[PhD Thesis] Contrôle de la dose délivrée en radiothérapie externe : Etude de l’apport mutuel de l’imagerie volumique embarquée et de la dosimétrie de transit*

*Control of the dose delivered in external radiotherapy : study of the mutual contribution of on-board volume imaging and transit dosimetry

Clément Chevillard a,b in collaboration with DOSEO and The Institut Curie

a Paris Sud University
b PHENIICS Doctoral School

PhD Thesis completed on November 16th 2018

In external beam radiation therapy, the treatment is delivered to the patient with daily fractions using a schedule established earlier and repeated until the end of the treatment course. Treatment planning is fixed from the treatment planning system (TPS) based on anatomical information of the patient (CT, MRI, PET) and dose calculation algorithms.
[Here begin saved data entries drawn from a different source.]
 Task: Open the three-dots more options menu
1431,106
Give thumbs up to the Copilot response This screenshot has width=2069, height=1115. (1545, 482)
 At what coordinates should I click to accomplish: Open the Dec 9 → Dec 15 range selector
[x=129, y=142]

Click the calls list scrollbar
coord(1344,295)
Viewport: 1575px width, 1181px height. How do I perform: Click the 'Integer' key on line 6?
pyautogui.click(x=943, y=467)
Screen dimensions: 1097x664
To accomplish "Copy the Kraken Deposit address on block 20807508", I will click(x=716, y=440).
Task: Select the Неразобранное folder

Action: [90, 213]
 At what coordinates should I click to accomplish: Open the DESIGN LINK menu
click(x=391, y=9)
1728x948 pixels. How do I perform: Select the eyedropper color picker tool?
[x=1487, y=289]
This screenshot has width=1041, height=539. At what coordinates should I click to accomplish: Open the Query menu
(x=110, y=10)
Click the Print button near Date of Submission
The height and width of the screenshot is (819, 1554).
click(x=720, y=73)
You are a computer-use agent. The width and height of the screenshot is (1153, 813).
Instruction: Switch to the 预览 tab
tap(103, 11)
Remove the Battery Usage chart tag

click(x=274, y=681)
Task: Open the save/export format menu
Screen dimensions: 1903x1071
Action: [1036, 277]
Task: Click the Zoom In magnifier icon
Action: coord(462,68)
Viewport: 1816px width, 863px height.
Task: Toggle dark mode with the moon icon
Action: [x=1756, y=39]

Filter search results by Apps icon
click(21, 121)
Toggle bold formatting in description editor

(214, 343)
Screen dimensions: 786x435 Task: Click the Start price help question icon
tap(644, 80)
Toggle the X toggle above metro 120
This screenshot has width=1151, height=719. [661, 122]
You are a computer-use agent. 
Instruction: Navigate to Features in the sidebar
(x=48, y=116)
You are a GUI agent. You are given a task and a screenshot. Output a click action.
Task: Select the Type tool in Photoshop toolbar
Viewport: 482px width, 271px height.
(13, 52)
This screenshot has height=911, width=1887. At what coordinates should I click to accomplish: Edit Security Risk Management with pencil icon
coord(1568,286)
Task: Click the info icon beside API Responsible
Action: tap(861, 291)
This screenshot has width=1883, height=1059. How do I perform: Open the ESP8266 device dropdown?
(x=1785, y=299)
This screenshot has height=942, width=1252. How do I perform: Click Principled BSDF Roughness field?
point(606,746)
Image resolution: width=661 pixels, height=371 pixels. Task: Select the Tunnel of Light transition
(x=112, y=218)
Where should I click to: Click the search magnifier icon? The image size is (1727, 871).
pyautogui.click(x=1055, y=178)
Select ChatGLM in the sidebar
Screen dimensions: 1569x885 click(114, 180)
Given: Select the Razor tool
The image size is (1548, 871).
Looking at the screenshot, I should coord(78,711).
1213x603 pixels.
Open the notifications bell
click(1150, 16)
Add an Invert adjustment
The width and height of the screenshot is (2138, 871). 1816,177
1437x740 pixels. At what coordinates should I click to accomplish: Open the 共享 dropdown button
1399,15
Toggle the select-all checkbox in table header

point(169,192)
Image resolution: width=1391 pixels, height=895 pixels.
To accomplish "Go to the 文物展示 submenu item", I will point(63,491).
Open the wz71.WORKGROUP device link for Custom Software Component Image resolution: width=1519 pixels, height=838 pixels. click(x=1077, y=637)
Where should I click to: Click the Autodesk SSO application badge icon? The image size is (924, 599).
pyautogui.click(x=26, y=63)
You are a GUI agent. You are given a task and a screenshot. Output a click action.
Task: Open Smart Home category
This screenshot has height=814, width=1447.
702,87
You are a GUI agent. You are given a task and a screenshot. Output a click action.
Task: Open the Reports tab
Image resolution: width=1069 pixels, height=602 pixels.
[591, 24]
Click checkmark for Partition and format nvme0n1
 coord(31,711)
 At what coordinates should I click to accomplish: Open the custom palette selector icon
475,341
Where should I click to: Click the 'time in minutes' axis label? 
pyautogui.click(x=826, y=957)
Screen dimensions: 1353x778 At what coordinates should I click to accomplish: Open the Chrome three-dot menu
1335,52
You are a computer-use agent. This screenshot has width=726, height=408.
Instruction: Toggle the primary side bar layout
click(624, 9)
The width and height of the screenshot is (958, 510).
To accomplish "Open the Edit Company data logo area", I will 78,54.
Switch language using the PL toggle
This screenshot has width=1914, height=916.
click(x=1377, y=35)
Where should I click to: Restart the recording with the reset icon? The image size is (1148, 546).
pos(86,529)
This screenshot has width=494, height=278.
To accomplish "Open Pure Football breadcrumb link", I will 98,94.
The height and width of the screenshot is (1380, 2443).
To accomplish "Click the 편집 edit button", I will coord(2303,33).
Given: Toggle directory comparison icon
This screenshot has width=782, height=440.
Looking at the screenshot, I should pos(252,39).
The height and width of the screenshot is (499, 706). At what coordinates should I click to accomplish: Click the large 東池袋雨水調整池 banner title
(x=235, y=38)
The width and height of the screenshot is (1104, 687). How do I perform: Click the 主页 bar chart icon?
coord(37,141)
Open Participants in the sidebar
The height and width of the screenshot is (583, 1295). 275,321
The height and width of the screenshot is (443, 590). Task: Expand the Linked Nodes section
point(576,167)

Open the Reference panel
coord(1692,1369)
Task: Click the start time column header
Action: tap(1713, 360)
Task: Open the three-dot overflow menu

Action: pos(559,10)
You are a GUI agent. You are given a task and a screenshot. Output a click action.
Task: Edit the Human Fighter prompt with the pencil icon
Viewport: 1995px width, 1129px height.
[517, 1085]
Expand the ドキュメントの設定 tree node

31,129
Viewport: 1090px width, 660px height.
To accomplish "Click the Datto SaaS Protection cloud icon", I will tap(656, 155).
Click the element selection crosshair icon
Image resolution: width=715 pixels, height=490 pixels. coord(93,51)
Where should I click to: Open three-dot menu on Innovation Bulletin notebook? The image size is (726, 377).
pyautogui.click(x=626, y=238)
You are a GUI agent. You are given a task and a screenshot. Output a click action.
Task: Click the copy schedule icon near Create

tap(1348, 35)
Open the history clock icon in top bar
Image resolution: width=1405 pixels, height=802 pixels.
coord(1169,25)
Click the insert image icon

Numerical imaging technology integrated to actual treatment units can be used to check the positioning of the patient and notice anatomical information (Electronic Portal Imaging Device – EPID-, Cone Beam Computed Tomography – CBCT). This information can be used to detect any deviation between planned and delivered dose.

The main goal is to develop a reliable solution for clinical routine to accurately assess the dose delivered to the patient with repect to the TPS dose.

The first aim of this work is to quantify and compare acquired portal images (EPID) at each fraction to the planned one (calculated using the planning CT exam). Using the 2D gamma index evaluation, discrepancy can be automatically detected according to a tolerance threshold defined by the user. The second aim is to integrate the kV-CBCT to reconstruct the delivered dose using a retrospective dose calculation in the patient according TPS dose model referential.

Using this kind of solution to detect discrepancy and for a retrospective dose calculation, it can be established a traceability of the treatment to identify deviation and assess security and treatment quality. This solution allows an identification of the root cause of the deviation and contributes naturally to adaptive radiotherapy strategies.